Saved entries

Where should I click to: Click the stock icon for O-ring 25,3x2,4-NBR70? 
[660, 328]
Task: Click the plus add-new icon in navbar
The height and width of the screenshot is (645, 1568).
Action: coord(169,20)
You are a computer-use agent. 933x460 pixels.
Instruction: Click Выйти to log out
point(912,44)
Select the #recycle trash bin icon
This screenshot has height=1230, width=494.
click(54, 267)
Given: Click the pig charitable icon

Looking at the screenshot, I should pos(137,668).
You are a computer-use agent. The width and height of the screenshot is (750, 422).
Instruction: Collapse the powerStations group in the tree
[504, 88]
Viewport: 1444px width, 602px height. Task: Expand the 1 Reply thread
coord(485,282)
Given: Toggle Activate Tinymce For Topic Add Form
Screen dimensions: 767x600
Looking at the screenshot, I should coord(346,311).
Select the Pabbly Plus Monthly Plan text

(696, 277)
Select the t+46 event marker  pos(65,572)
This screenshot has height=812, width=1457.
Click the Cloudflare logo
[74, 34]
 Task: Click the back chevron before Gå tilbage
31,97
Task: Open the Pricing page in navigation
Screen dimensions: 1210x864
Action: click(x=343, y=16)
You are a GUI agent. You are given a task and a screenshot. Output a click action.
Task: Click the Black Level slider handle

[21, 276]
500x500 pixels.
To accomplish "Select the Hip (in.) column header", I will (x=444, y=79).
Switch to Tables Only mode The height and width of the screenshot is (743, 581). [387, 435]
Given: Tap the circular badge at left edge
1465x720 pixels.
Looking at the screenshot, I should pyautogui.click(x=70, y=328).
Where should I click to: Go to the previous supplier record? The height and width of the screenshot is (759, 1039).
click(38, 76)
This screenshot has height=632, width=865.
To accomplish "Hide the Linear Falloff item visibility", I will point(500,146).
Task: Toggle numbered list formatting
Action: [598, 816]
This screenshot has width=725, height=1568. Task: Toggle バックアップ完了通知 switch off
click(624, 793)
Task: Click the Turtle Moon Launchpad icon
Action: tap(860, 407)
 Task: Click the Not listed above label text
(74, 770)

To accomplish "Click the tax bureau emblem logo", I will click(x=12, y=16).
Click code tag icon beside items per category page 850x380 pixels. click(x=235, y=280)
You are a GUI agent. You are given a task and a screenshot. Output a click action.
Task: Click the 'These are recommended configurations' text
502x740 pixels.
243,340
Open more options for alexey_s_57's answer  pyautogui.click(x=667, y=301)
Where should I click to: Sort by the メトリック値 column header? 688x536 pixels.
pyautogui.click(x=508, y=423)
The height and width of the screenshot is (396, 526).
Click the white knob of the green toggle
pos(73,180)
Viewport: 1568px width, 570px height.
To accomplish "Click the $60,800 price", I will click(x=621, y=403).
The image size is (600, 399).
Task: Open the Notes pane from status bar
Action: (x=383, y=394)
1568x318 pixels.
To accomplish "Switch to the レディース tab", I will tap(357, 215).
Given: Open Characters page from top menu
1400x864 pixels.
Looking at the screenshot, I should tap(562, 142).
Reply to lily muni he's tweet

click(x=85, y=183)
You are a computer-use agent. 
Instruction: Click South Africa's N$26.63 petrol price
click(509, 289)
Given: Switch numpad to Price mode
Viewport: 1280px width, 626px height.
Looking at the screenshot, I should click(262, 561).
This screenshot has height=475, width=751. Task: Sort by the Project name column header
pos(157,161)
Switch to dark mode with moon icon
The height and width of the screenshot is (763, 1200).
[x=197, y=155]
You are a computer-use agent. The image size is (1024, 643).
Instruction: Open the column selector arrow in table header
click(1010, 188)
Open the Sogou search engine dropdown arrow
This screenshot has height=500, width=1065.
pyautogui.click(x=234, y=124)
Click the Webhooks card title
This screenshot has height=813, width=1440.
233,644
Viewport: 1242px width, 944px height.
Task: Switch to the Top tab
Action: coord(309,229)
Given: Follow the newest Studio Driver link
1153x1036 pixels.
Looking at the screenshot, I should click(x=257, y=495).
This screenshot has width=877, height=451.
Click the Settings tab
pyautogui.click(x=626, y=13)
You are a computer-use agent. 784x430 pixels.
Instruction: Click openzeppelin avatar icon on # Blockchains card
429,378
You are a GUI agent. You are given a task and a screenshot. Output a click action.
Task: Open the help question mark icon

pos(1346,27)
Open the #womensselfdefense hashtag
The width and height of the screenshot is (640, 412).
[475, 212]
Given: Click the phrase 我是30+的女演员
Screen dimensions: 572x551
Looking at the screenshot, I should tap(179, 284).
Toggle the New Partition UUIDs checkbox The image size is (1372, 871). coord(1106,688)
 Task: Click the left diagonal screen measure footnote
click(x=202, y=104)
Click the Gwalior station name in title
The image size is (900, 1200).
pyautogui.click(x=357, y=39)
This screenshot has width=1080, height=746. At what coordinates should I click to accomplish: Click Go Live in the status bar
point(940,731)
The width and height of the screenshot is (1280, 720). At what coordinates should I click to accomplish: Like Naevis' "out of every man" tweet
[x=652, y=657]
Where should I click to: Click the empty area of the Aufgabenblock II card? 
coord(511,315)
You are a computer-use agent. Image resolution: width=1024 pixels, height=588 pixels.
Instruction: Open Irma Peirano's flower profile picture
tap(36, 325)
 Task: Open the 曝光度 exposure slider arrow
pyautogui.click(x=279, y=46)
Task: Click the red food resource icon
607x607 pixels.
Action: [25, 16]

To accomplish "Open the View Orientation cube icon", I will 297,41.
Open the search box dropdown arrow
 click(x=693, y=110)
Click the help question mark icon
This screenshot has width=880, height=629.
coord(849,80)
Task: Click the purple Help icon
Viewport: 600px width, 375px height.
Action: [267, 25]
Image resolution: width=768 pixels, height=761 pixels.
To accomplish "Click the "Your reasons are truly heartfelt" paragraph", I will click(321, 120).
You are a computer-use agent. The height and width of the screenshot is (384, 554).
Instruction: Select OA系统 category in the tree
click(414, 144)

**PROBLEM REQUIREMENTS**: From the entries above, give again exactly the lines running from the line with "Instruction: Collapse the" to the line with "This screenshot has height=632, width=865."; include both of those lines.

**ANSWER TO THIS PROBLEM**:
Instruction: Collapse the powerStations group in the tree
[504, 88]
Viewport: 1444px width, 602px height. Task: Expand the 1 Reply thread
coord(485,282)
Given: Toggle Activate Tinymce For Topic Add Form
Screen dimensions: 767x600
Looking at the screenshot, I should coord(346,311).
Select the Pabbly Plus Monthly Plan text

(696, 277)
Select the t+46 event marker  pos(65,572)
This screenshot has height=812, width=1457.
Click the Cloudflare logo
[74, 34]
 Task: Click the back chevron before Gå tilbage
31,97
Task: Open the Pricing page in navigation
Screen dimensions: 1210x864
Action: click(x=343, y=16)
You are a GUI agent. You are given a task and a screenshot. Output a click action.
Task: Click the Black Level slider handle

[21, 276]
500x500 pixels.
To accomplish "Select the Hip (in.) column header", I will (x=444, y=79).
Switch to Tables Only mode The height and width of the screenshot is (743, 581). [387, 435]
Given: Tap the circular badge at left edge
1465x720 pixels.
Looking at the screenshot, I should pyautogui.click(x=70, y=328).
Where should I click to: Go to the previous supplier record? The height and width of the screenshot is (759, 1039).
click(38, 76)
This screenshot has height=632, width=865.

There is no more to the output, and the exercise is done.